Metformin is the first-line therapy for type 2 diabetes, but there are large inter-individual variations in responses to this drug. Its mechanism of action is not fully understood, but activation of AMP-activated protein kinase (AMPK) and changes in the gut microbiota appear to be important. The inhibitory role of microbial metabolites on metformin action has not previously been investigated. Here, we show that concentrations of the microbial metabolite imidazole propionate are higher in subjects with type 2 diabetes taking metformin who have high blood glucose. We also show that metformin-induced glucose lowering is not observed in mice pretreated with imidazole propionate. Furthermore, we demonstrate that imidazole propionate inhibits AMPK activity by inducing inhibitory AMPK phosphorylation, which is dependent on imidazole propionate-induced basal Akt activation. Finally, we identify imidazole propionate-activated p38γ as a novel kinase for Akt and demonstrate that p38γ kinase activity mediates the inhibitory action of imidazole propionate on metformin.
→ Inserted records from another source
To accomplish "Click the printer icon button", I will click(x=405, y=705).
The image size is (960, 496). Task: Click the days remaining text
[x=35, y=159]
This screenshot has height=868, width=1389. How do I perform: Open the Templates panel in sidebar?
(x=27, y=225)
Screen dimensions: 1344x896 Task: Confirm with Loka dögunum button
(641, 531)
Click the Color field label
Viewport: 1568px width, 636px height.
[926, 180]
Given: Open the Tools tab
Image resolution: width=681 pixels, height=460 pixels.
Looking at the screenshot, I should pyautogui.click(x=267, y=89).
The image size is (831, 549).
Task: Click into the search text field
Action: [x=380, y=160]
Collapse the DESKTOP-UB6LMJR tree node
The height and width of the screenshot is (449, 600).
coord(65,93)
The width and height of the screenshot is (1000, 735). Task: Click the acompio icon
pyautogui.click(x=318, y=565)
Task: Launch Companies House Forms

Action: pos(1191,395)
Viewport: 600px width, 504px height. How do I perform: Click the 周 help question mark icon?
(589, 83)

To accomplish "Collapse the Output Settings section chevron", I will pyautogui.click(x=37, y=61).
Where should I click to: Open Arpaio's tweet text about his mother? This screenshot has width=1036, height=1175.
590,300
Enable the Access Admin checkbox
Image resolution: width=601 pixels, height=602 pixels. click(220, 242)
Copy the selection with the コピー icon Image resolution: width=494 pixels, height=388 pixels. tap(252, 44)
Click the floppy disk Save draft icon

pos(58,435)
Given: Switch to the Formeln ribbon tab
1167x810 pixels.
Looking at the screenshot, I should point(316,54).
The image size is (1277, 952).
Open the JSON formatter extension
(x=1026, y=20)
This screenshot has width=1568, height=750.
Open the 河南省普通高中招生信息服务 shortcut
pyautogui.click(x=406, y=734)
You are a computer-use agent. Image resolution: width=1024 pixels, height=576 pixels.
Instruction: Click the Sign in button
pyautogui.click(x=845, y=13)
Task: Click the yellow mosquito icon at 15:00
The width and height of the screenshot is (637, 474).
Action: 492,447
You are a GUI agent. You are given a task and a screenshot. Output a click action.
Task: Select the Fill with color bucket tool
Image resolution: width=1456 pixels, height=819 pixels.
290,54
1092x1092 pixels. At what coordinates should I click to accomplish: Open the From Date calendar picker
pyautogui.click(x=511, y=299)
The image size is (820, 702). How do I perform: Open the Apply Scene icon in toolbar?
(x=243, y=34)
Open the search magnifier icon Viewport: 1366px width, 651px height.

二甲双胍是 2 型糖尿病的一线疗法，但对这种药物的反应存在很大的个体差异。其作用机制尚不完全清楚，但 AMP 活化蛋白激酶 (AMPK) 的激活和肠道微生物群的变化似乎很重要。微生物代谢物对二甲双胍作用的抑制作用以前没有研究过。在这里，我们表明，在服用二甲双胍的 2 型糖尿病患者血糖升高时，微生物代谢物丙酸咪唑的浓度更高。我们还表明，在用丙酸咪唑预处理的小鼠中未观察到二甲双胍诱导的葡萄糖降低。此外，我们证明咪唑丙酸酯通过诱导抑制性 AMPK 磷酸化来抑制 AMPK 活性，这取决于丙酸咪唑诱导的基础 Akt 激活。最后，我们将咪唑丙酸酯激活的 p38γ 鉴定为 Akt 的新型激酶，并证明 p38γ 激酶活性介导了丙酸咪唑对二甲双胍的抑制作用。